Французы с интересом осматривали украшения, которые были в хижине. К крыше был подвешен какой-то непонятный предмет, сплетенный из гибких ивовых прутьев, с длинными черными перьями неизвестной птицы.
У стен стояли две деревянные фигуры, которые Бугенвиль и его спутники поначалу приняли за идолов. Они были сделаны из черного дерева. И когда Бугенвиль пощупал их, то удивился твердости материала.
Пока путешественники разглядывали убранство дома, его чрезвычайно простую обстановку, состоящую всего из нескольких циновок, принесли угощение.
Вождь предложил всем сесть на траве перед домом — в хижине было слишком тесно. Подали фрукты, жареную рыбу и воду. Принесли два ожерелья из ивовых прутьев, украшенных черными перьями и зубами акулы. Одно из них Эрети надел на Бугенвиля, другое на шевалье д’Орегона, который остался очень доволен такой честью.
Подошли еще несколько стариков, очевидно уважаемые люди племени, и сели в кружок. Эрети знаками спросил, надолго ли Бугенвиль и его спутники прибыли на остров.
Бугенвиль взял восемнадцать камешков и разложил на траве. Часть камешков были белыми, часть черными. Это, очевидно, ввело в заблуждение Эрети. Он спросил, означают ли черные камешки ночь.
Тогда Бугенвиль, собрав восемнадцать белых и столько же черных камешков, дал понять, что речь идет о восемнадцати сутках.
Старики посовещались. Неожиданно один из них поднялся и убрал половину камешков, оставив только по девяти темных и белых. Но Бугенвиль не пожелал вдвое сократить срок стоянки и снова положил прежнее число камешков. Эрети немного помедлил и потом хлопнул в ладоши: он согласен!
— Видимо, Эрети более доверчив, чем другие старейшины, — сказал Бугенвиль Коммерсону.
— Этот народ очень беспечен, как и сама здешняя природа, — отозвался тот, — но старики, очевидно, помнят и худшие времена, поэтому они так осторожны.

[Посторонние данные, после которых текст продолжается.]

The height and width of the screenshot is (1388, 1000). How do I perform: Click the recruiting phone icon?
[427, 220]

Интересно, были ли когда-нибудь на этом острове войны, междоусобные распри?
— Трудно сказать, но они определенно знакомы с жестокими нравами европейцев, — ответил Бугенвиль.

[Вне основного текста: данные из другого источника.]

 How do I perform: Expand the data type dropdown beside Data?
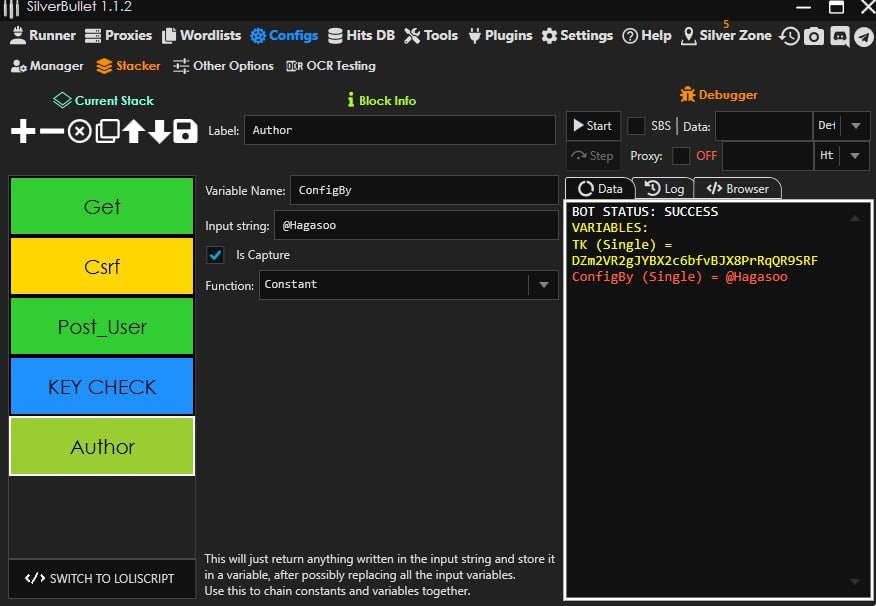pyautogui.click(x=855, y=126)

— И все же принимают нас с таким радушием! — воскликнул Коммерсон. — Мы должны сделать все, чтобы сохранить с ними добрые отношения и оставить о себе самые лучшие воспоминания.
— Будем стремиться к этому, — вставил шевалье де Бушаж. — Вы, мосье капитан, были совершенно правы, запретив нам брать с собой оружие.
Бугенвиль мягко улыбнулся, стряхнул несколько листьев, приставших к рукаву его- парадного камзола, и поднялся.
— Для первого раза достаточно. Не будем злоупотреблять гостеприимством хозяев и отправимся на корабль, а завтра устроим на берегу лагерь для наших цинготных больных и займемся пополнением продовольственных запасов.
Островитяне были огорчены, увидев, что чужеземцы покидают их. Моряков до самого берега провожала большая толпа. Островитяне оживленно переговаривались, продолжая разглядывать одежду французов, а самые смелые брали их за руки.
И когда европейцы ступили на белый прибрежный песок, раздался опять печальный звук камышовой дудки «виво», хор завел протяжную песню, а девушки принялись танцевать.
Бугенвиль со своими спутниками подошел к шлюпке. В этот момент от толпы отделилась девушка и протянула капитану несколько веток пальм, кораллы и букет полевых цветов.
Бугенвиль взял эти бесхитростные знаки внимания и прижал руку к сердцу. Когда шлюпка отчалила, он еще раз взглянул на девушку. Она стояла в пене прибоя и радостно махала рукой. «Как Афродита, рождающаяся из пены волн у греческого острова Кифера, — подумал Бугенвиль. И тут же пришло на ум: — Пометим остров на карте Новой Киферой».
Поднимаясь по трапу на корабль, Бугенвиль еще раз повторил про себя: «Новая Кифера».